O Chega fala alto e claro
André Churra está a 14 km da freguesia, recortado na melancolia verde exuberante da relva do campo de rugby de Elvas, onde jogou 10 anos. É engenheiro agrónomo de São Vicente, tem 30 anos, e esta semana desfiliou-se do CDS, que na sua freguesia teve uma soma soturna: 15 votos contra 97 do Chega. Vê tudo com lucidez: "Sente-se o descontentamento. As pessoas aqui sentem que algo não está bem nas suas vidas e protestam. E bem alto. É um protesto ativo, é uma descarga de frustração. Mas não devemos culpá-las, nem culpar o Chega. Devemos é perceber porque é que isso acontece. E depois agir".
André Churra, que esteve em 2015 na primeira direção da Juventude Centrista com Francisco Rodrigues dos Santos, aponta uma certa falência da direita centrista. "O discurso moderado do CDS, como o do PSD, não traz empatia, é elitista, diz pouco aos daqui. E o Chega é como o chão, é simples, claro, direto às pessoas do campo, agricultores, caçadores, das forças de segurança, funcionários públicos, idosos, pessoas comuns. E essa retórica, é o país que temos, é difícil, mesmo muito difícil de contrariar".
Protestar até isto virar
Ana Maria, 60 anos, e Jorge Silva, 65, estão na esplanada limpa e fria do seu Café Bip Bip, que exploram há 15 dias. Fica na maior rua das sete ruas da freguesia, pintalgada de laranjeiras, entre o casario branco e baixo e democrático. O silêncio reverbera entre o chilrear das aves. Falam sem papas, a troar. "O país está à deriva, uma deriva para trás. Está de rastos, saúde, justiça, respeito. Só o André, um grande patriota, é que o pode levantar. Eu ouço-o e arrepio-me, é o único a dizer a verdade".

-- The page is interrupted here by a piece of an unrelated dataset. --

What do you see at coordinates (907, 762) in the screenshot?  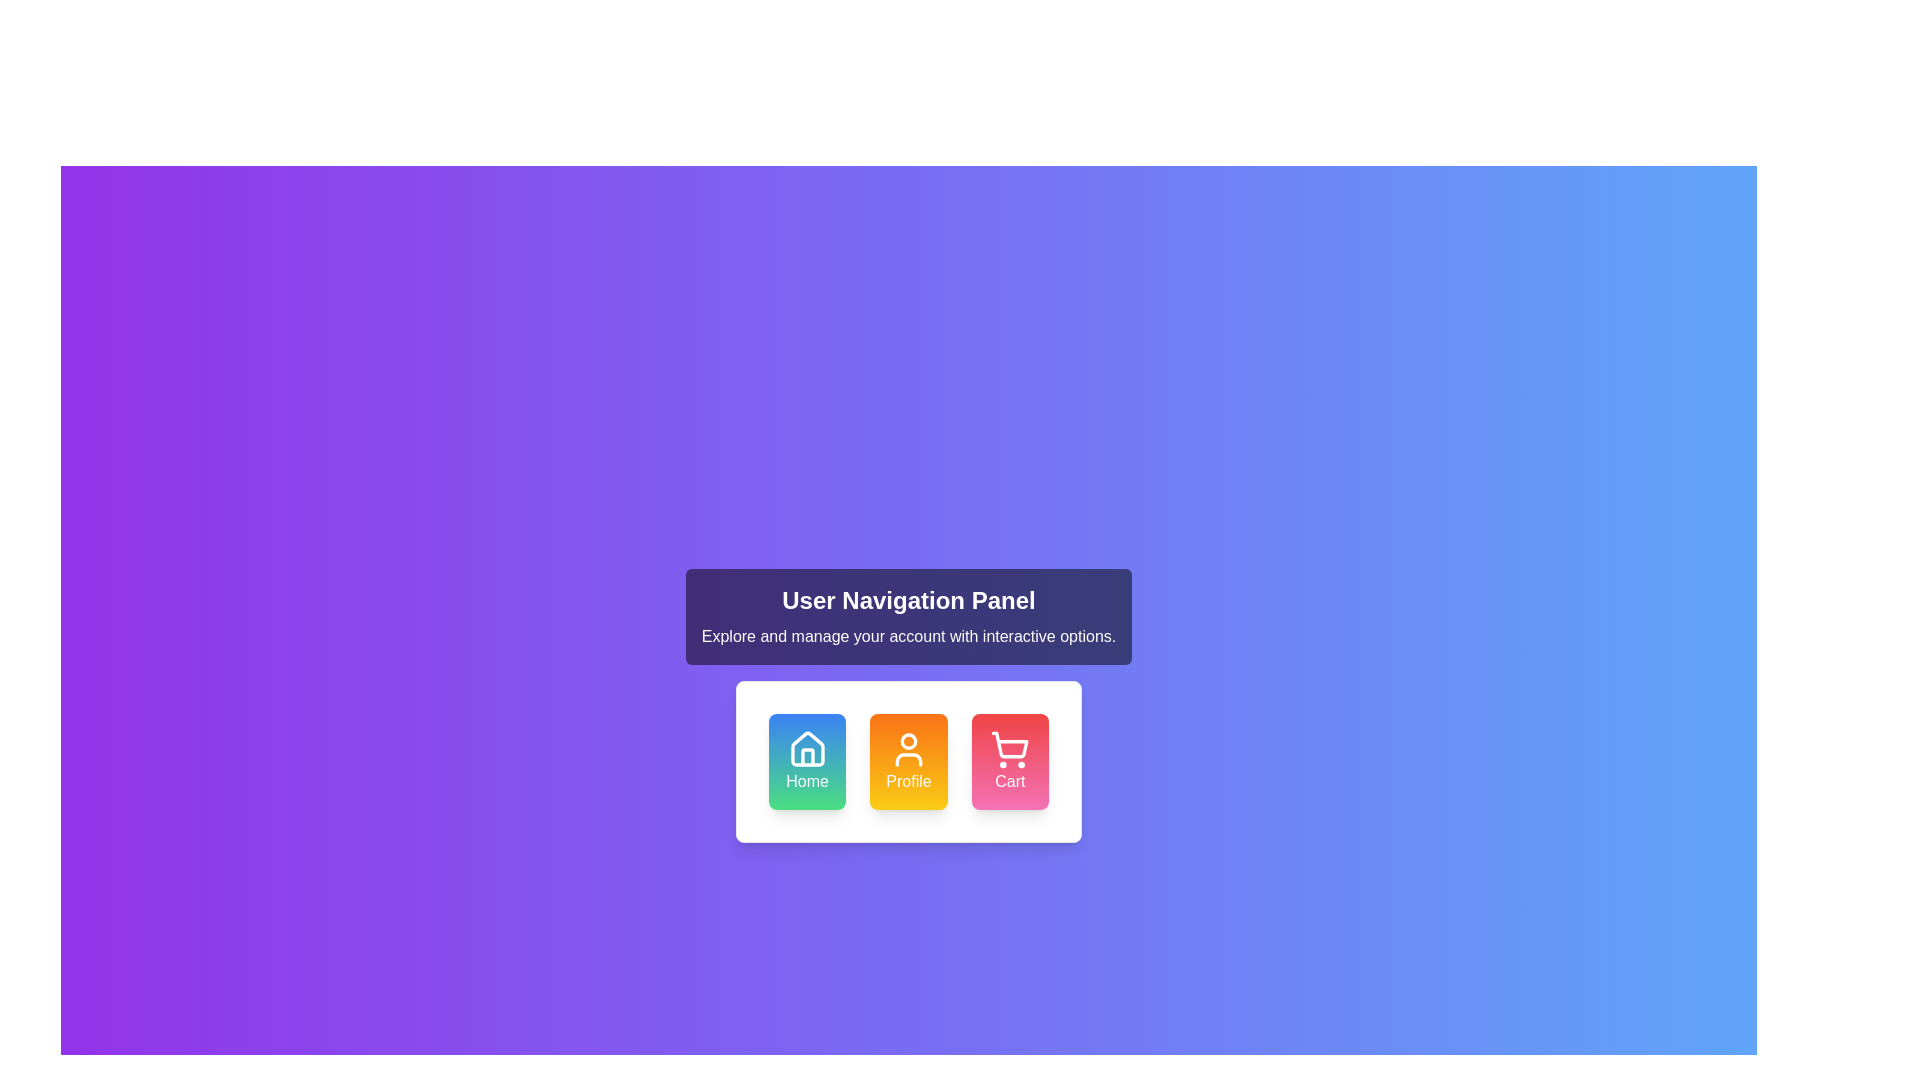 I see `the 'Profile' button, which is a rectangular button with a gradient from yellow to orange and contains a user icon and the label 'Profile' underneath, to observe the hover effect` at bounding box center [907, 762].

Ele veio do Meco, ela esteve muitos anos em Moçambique, voltou aflita em 1974. Continua: "Não admito: os nossos governantes aceitam todos os que vêm de fora e dão-lhes logo emprego. Primeiro os nossos! É preciso pôr mão nisto! Isto não é um país, é uma pantomina. Claro que votamos no Chega. É protesto? Pois claro que é! E escreva aí, sem medo: vamos continuar a protestar até isto virar".
Elvas em comparação com o país
A perder habitantes desde 2001
No ano 2001, moravam em Elvas 23 361 pessoas. Em 20 anos perdeu 2628: são agora 20 733 habitantes. O número médio de indivíduos por km2 é baixo: 32,8; a média do país é muito mais alta: 112,2.
Cada vez mais idosos e com menos jovens
Em 2001, o concelho já tinha mais idosos do que jovens: 131 seniores por cada 100 jovens (0-14 anos). 20 anos depois, o número de idosos galgou: são agora 174 por cada 100 jovens.
Saldo negativo em nascimentos
Em 2020, a diferença entre nascimentos e mortes foi negativa: saldo natural de menos 178 pessoas. O saldo migratório é também negativo (menos 61 pessoas).
Mais desemprego do que a média nacional
Em 2020, o número de desempregados inscritos no IEFP era 8,7% em Elvas. É uma média superior à de Portugal continental, que está agora nos 5,8%.
Ali ganha-se menos do que no resto do país
O ganho médio mensal dos trabalhadores por conta de outrem é, em todo o país, de 1206 euros. No Interior de Elvas, a média de vencimentos é bastante inferior: 892 euros por mês.
Poder de compra também está abaixo
O poder de compra per capita no concelho tem vindo a subir, mas está ainda abaixo da média do país: era de 84,9 em 2011; é de 90,5 em 2019, para uma taxa de 100 em Portugal Continental.